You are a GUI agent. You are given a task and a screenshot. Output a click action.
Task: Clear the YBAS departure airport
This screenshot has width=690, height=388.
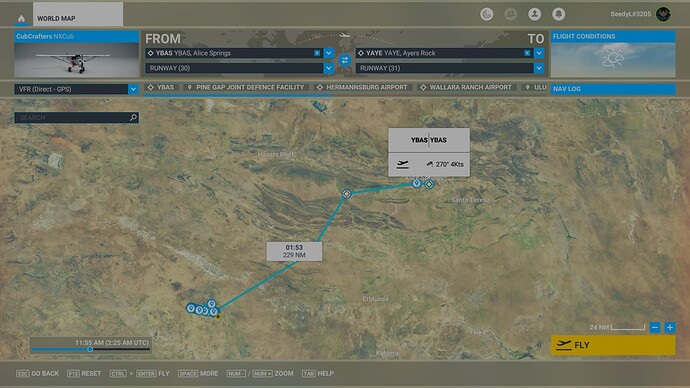click(x=317, y=53)
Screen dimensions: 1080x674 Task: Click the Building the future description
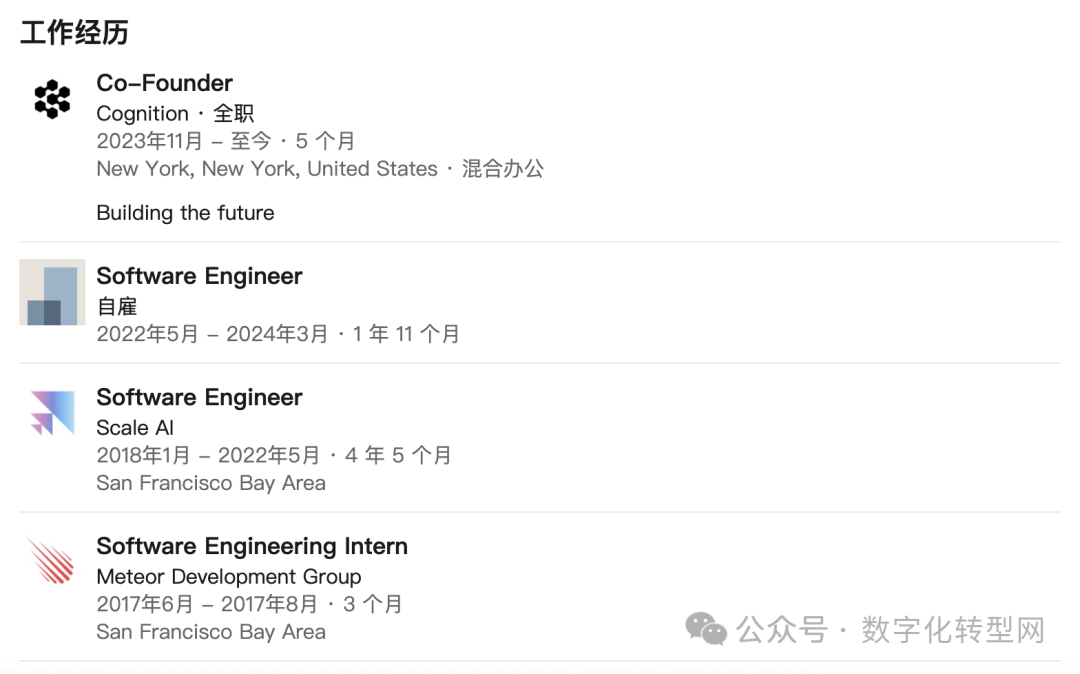click(185, 213)
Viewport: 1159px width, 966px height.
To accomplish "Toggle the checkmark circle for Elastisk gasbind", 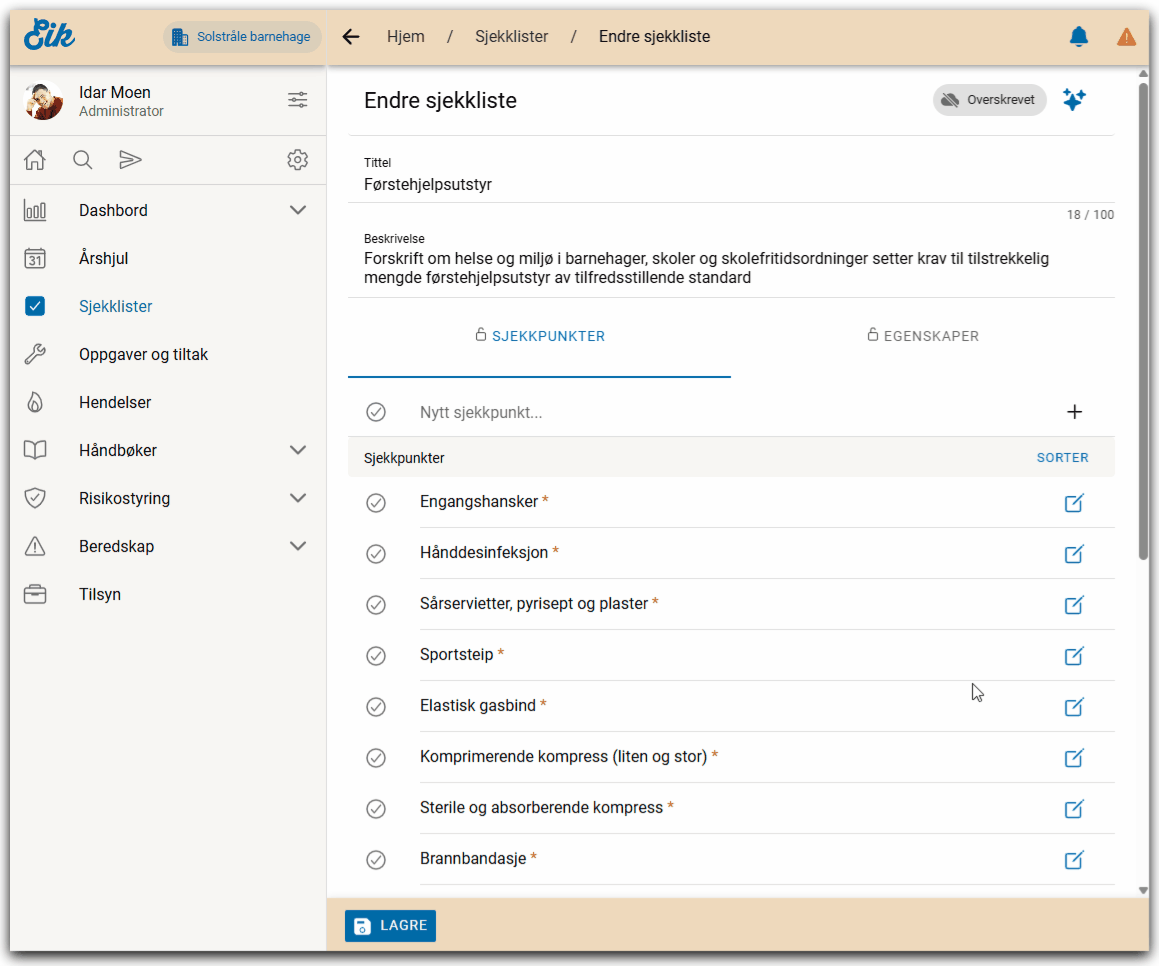I will pyautogui.click(x=376, y=706).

---------------

Exercise instructions: Pictures excluded, repeat the material above from its first line through the line containing "Viewport: 1159px width, 966px height.", both included.

Written response:
You are a GUI agent. You are given a task and a screenshot. Output a click action.
Task: Clear the YBAS departure airport
This screenshot has width=690, height=388.
click(x=317, y=53)
Screen dimensions: 1080x674 Task: Click the Building the future description
click(185, 213)
Viewport: 1159px width, 966px height.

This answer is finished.